La guerra de hoy tiene el sonido metálico de los drones y la persistencia ciega de la artillería. Y tiene también una geografía silenciosa: la de las periferias rusas que alimentan el frente. En una entrevista publicada por The Moscow Times, la investigadora Maria Vyushkova advierte que en 2026 el peso del reclutamiento recaerá sobre las mismas regiones periféricas. Especialista en desigualdades regionales y étnicas en las bajas militares, Vyushkova sostiene que 2025 ha sido el año con más pérdidas desde el inicio de la invasión a gran escala de Ucrania. Y para sostener el ritmo del frente, el Kremlin necesita un flujo constante de nuevos soldados. El problema es que los presupuestos se estrechan. Algunas regiones ya han reducido los pagos por contrato. Cuando menguan los incentivos, aumenta la presión.
Empresas obligadas a aportar “voluntarios”. Trabajadores empujados a firmar. Detenciones utilizadas para forzar contratos. Incluso el servicio militar obligatorio —que en 2024 ya derivaba en contratos profesionales, en cerca de un 30% de los casos— podría convertirse en un vivero aún más explotado. La investigadora alerta que prácticas como los abusos físicos, la privación de sueño o la falsificación de firmas podrían devenir sistémicas.
La geografía del sacrificio no variará mucho. Bashkortostán y Tartaristán continuarán liderando las cifras absolutas de muertos. Moscú, a pesar de su peso demográfico, se mantendrá comparativamente al margen. Si se analiza la tasa per cápita, el desequilibrio es aún más pronunciado: Tuvá, Buriatia, la República de Altái y el Distrito Autónomo de Chukotka encabezan el ranking. Las periferias aportan los soldados. El centro preserva la estabilidad.
El control del relato (digital)
Pero la guerra no solo necesita hombres; necesita relato y comunicación. Y aquí entra en juego otro frente, menos visible pero igualmente estratégico. El mismo Estado que presiona a las regiones para que aporten más soldados depende de una infraestructura digital que solo controla parcialmente. Telegram, con sus 94 millones de usuarios, funciona como altavoz de autoridades regionales, espacio de oposición en el exilio y herramienta logística para divisiones militares en el frente. Blogueros de guerra difunden imágenes y vídeos enviados directamente por soldados; el flujo es constante, inmediato y cronológico, sin filtros de algoritmos que regulen su visibilidad. La plataforma permite que las informaciones circulen en paralelo a la propaganda oficial, creando un ecosistema complejo donde conviven narraciones oficiales, periodismo independiente, reportajes de soldados y voces críticas del exilio.
Al mismo tiempo, el Kremlin acelera el aislamiento digital, bloqueando WhatsApp, YouTube, Instagram y sitios web de medios internacionales etiquetados como “agentes extranjeros”, como la BBC o Radio Liberty.

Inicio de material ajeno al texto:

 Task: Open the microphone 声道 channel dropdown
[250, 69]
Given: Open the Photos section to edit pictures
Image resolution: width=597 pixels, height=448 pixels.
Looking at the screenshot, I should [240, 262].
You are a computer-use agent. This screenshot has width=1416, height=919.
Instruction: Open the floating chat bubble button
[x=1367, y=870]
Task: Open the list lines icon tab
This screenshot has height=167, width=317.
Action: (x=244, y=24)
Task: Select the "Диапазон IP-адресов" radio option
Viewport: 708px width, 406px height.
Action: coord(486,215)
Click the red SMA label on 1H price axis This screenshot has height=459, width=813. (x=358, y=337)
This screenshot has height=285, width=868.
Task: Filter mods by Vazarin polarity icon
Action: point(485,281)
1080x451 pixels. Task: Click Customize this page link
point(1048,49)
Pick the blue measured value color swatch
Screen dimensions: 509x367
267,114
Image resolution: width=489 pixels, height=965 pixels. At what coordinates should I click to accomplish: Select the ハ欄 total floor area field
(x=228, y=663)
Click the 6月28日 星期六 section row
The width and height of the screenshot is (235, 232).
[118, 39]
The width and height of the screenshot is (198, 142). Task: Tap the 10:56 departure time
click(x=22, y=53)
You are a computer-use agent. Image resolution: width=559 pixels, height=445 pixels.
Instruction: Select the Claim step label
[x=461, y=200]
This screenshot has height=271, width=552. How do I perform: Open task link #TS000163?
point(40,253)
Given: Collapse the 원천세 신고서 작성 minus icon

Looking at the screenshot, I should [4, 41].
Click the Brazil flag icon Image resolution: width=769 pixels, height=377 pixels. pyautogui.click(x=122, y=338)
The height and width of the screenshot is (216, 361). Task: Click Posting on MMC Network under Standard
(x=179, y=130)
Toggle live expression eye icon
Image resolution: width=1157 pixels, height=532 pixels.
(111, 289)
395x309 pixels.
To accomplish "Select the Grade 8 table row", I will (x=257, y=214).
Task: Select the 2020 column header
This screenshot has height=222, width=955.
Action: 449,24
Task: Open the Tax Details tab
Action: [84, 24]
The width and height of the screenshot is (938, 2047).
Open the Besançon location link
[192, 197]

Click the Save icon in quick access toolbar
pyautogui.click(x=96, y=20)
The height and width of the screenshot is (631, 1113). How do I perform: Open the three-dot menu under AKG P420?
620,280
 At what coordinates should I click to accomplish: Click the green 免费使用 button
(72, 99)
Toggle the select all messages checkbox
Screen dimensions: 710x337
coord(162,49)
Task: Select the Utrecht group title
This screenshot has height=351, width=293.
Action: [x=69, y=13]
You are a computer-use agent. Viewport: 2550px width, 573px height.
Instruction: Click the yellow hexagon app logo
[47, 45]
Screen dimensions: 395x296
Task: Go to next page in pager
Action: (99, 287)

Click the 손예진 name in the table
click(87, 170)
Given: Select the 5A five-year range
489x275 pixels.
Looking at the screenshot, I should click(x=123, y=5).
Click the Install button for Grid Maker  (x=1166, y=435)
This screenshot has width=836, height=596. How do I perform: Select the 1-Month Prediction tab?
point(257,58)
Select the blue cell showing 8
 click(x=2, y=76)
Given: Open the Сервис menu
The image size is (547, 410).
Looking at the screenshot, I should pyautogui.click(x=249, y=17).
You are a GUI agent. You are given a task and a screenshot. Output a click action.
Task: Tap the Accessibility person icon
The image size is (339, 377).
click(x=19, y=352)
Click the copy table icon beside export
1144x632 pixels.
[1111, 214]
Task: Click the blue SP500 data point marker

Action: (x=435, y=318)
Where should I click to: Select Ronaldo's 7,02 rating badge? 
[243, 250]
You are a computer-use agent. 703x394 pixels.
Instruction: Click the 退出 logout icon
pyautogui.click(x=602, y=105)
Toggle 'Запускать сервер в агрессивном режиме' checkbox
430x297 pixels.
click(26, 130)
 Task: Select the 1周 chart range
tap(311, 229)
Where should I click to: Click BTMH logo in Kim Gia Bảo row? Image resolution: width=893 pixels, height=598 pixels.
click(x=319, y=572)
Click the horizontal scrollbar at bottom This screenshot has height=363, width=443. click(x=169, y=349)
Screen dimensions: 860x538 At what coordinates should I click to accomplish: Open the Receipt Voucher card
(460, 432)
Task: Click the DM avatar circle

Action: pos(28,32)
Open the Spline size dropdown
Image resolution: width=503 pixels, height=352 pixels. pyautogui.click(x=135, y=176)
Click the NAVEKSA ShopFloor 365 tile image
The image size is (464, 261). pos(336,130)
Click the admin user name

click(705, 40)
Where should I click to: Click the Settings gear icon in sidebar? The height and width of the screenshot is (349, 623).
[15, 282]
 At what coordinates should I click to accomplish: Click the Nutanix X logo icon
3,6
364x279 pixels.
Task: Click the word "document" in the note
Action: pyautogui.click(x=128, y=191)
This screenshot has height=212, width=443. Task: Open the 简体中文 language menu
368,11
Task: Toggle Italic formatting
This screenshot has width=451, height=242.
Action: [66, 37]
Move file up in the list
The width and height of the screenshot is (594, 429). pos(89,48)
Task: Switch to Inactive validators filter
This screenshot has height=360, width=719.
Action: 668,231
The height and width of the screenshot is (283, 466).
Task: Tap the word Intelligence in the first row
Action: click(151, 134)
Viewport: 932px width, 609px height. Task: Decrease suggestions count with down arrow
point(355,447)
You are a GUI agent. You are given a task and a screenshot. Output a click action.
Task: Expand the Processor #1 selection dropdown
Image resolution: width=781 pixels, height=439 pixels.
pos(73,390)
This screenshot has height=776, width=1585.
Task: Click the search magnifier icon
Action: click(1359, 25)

Esta política de “internet soberano” busca centralizar el tráfico interno y reducir la dependencia de infraestructuras occidentales, pero genera una paradoja: controlar completamente la narrativa de la guerra es imposible sin destruir al mismo tiempo la plataforma que permite coordinar y difundir información, oficial y no oficial. Esto convierte la guerra informativa en un campo de tensión constante entre control estatal y necesidad operativa.
Las repercusiones de este frente digital son múltiples. Los canales de noticias funcionan como altavoces locales, los chats de Telegram permiten la coordinación logística y la recaudación de fondos, y los blogueros de guerra establecen una cronología casi inmediata del conflicto. La información circula rápida y sin filtros, alimentando tanto la propaganda como la resistencia simbólica y la vigilancia ciudadana. Cada vídeo, cada notificación, cada mensaje forma parte de un entramado que sostiene el frente físico y el frente narrativo a la vez.
Así, la guerra se libra en dos frentes paralelos: en trincheras y en pantallas. Sin soldados no hay frente; sin relato, no hay control. En 2026, si las previsiones se cumplen, el Kremlin tendrá que intensificar la presión sobre sus periferias humanas y ajustar aún más su periferia digital. Ambas batallas exigen lealtad, disciplina y una permanencia constante bajo vigilancia, física e informativa, tejiendo un engranaje donde sacrificio humano y manipulación de la información van de la mano, en una guerra que hoy se extiende más allá del campo de batalla y entra directamente en la vida digital de los ciudadanos.